Lars Kraumes Die Unschärferelation der Liebe bewegt sich zumindest im Titel nah an Simon Stephens Vorlage (die allerdings in London und nicht in Berlin spielt). Doch ähnlich wie bei der deutschen Erstaufführung 2016 im Düsseldorfer Schauspielhaus unter der Regie von Lore Stefanek mit den gleichen Hauptdarstellern wie in Kraumes filmischer Adaption legt auch Kraume den Fokus auf die boulevardesken Elemente von Stephens Stück.
Zwar wird auch bei Kraume angedeutet, dass wir es mit Liebe im experimentellen Umfeld zu tun haben, der Physiker und Vater der Quantentheorie, Heisenberg, dem Stück einen naturwissenschaftlichen Bezugsrahmen gibt und wir im Kern zwei Teilchen dabei zusehen, wie sie zu einem verschmolzen werden sollen. Natürlich mit dem Heisenbergschen Wissen, dass sich die Energie eines beobachteten Gegenstands durch die bloße Beobachtung verändert. Oder wie es Metzger und Teilchen Alexander zu Lebenskünstlerin und Teilchen Greta irgendwann sagt: »Wenn du’s richtig beobachtest, verlierst du es aus den Augen. Das ist wissenschaftlich!«
Doch das war es dann auch schon. Der Rest sind laue, ins Zentrum gestellte Gags (250 Gramm Hack ohne Fleisch), explizit betonte Wortungetüme (Hauptlieblingssonderbeschäftigung) und Monologe und Dialoge, die so aufgesetzt, theatralisch und lebensfern wirken, dass es immer wieder weh tut, etwa als Greta an einer Stelle zu Alexander sagt: »Du bist wie Europa, alt und begeisterungsfähig.« Das hat in den sich kreuzenden Dialogwirbeln zwar dann und wann etwas vom neurotischen Charme der Beziehungs- und Identitätssuchen früher Woody Allen-Filme, bleibt dann aber doch meistens im leblosen Dialogsumpf stecken oder wird aggressiv, aber völlig unpassend um den nächsten Lacher im Publikum gebuhlt.

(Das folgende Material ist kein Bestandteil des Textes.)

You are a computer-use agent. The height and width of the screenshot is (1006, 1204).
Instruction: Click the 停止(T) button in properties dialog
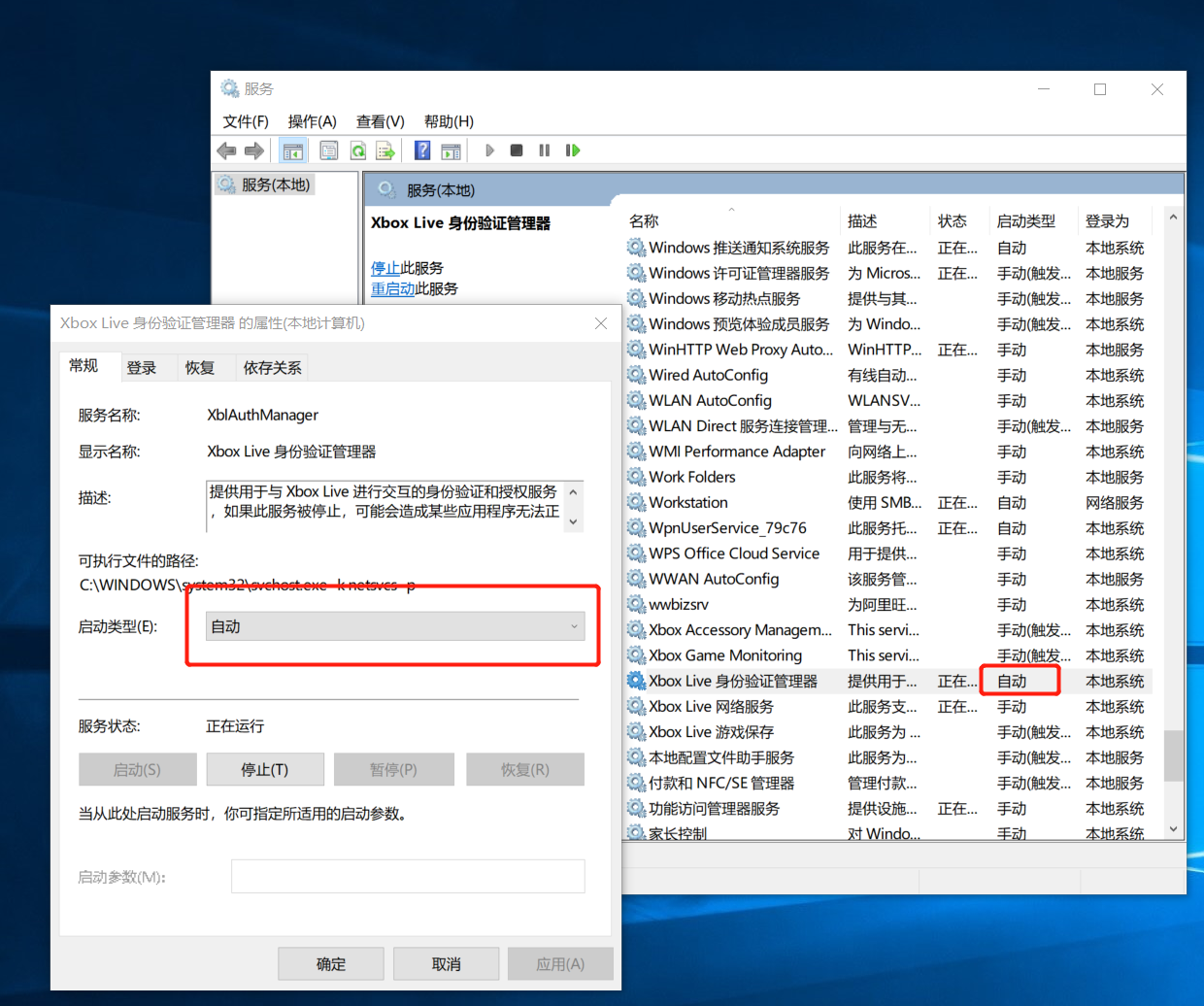click(264, 770)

Das ist schade. Denn Kraume kann ernstere, bessere, wichtigere Filme machen, das zeigte er erst vor kurzem mit Der vermessene Mensch. Und es ist schade, weil Stephen, der von der deutschen Theaterkritik für seine stets marode Trends der Gegenwart aufdeckenden Stücke etliche Male zum wichtigsten fremdsprachigen Autor gewählt worden ist, das Boulevard eigentlich nur an der Oberfläche bedient, steht bei ihm eigentlich die Einsamkeit und nicht der seichte Kalauer im Zentrum, ist es vielmehr ein komplexes Reiz-Reaktions-Schema, das hier auf Menschen übertragen wird und zeigt, dass die Entscheidungshoheit am Ende nicht beim Menschen selbst liegt, es also fast ein wenig altertümlich zugeht: Mensch denkt, Gott lenkt, natürlich im etwas erweiterten quantenphysikalischen Sinn von Werner Heisenberg.